[DATA SHOWN]

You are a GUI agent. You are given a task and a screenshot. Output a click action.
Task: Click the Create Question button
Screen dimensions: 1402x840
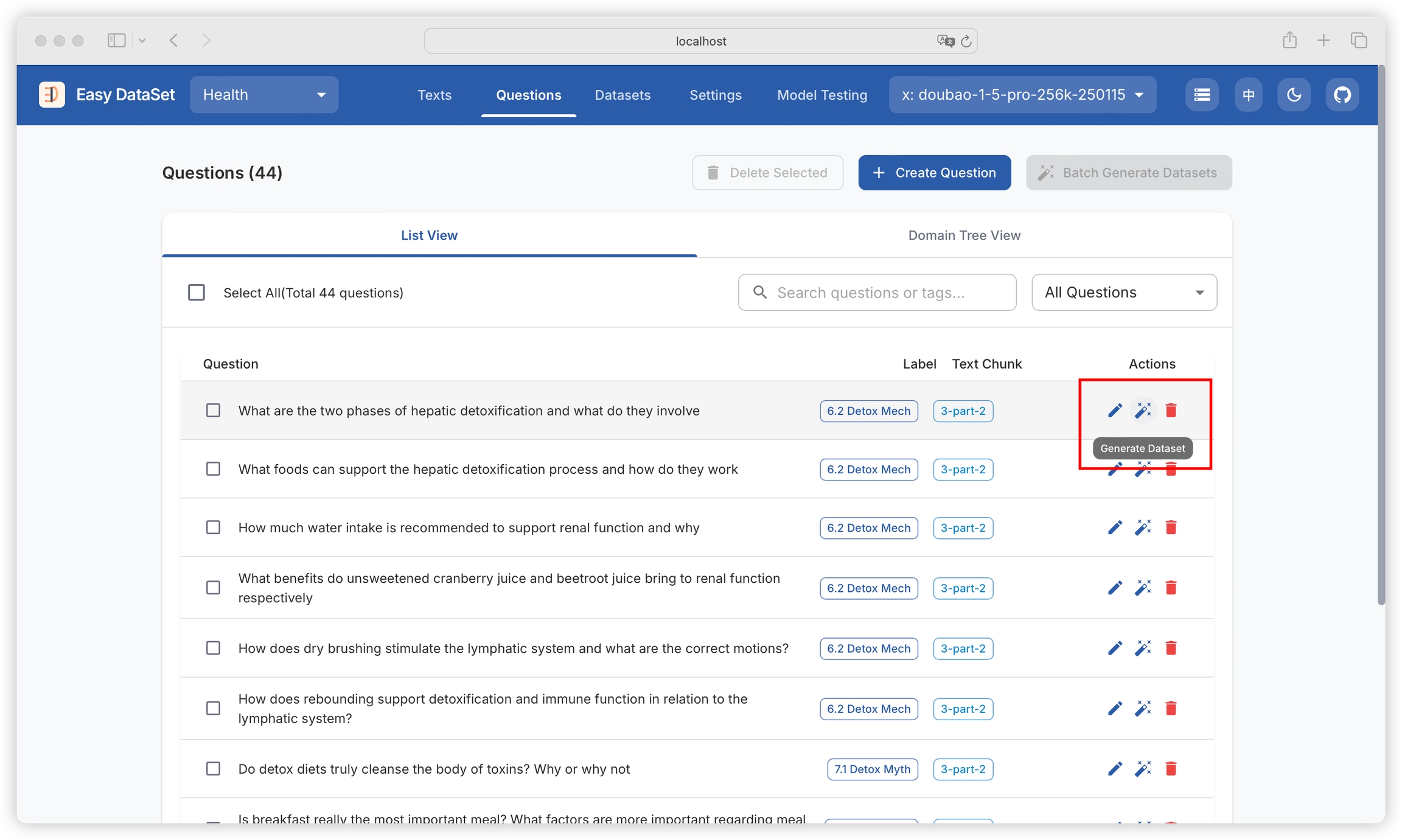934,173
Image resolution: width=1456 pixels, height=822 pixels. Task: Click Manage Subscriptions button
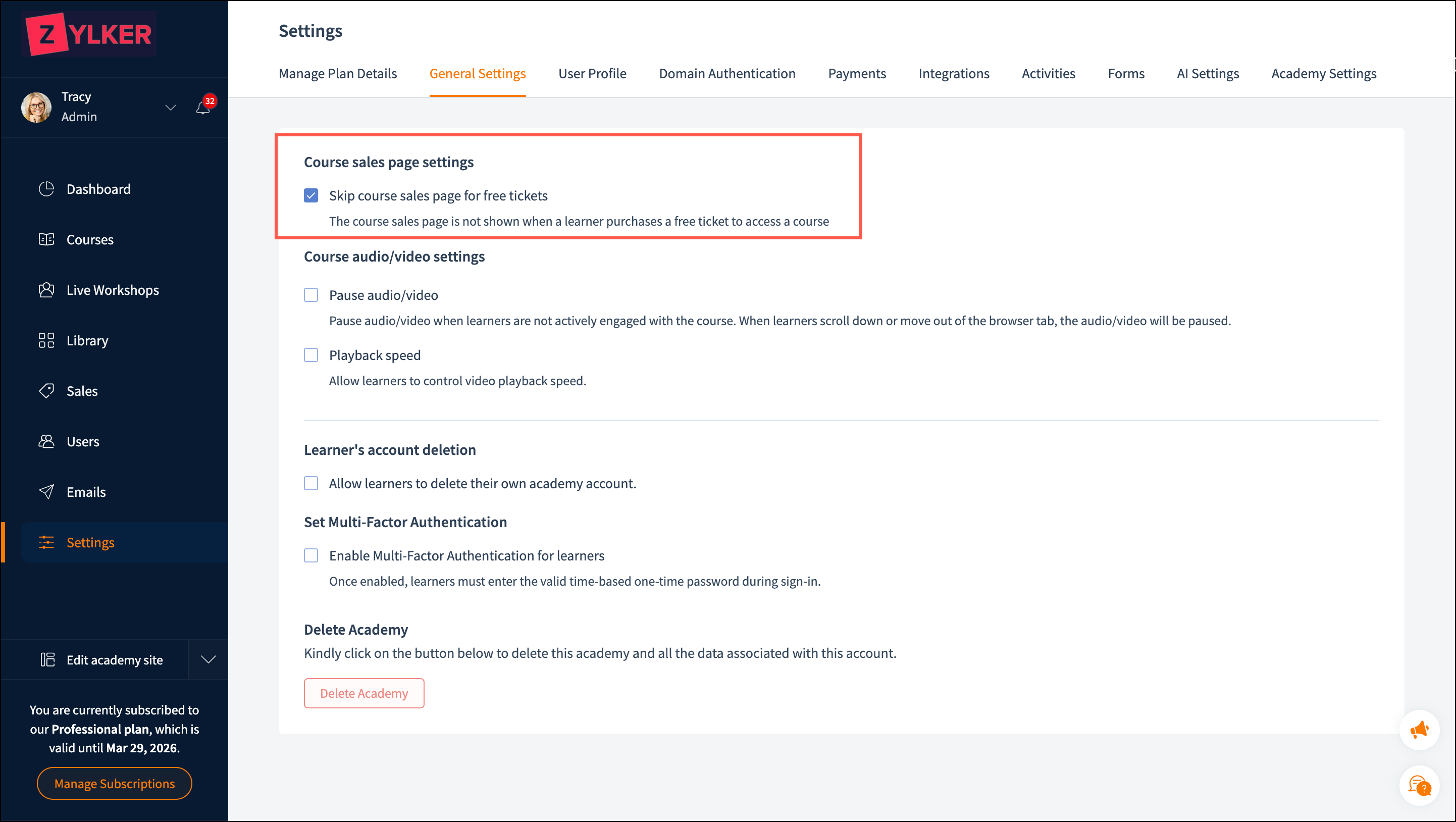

[EXERCISE] In the data above, find the line with "Screen dimensions: 1402x840" and repeat it and every line after it through the end, exactly; leave the pictures out.

[EXERCISE ANSWER]
Screen dimensions: 1402x840
934,173
Image resolution: width=1456 pixels, height=822 pixels. Task: Click Manage Subscriptions button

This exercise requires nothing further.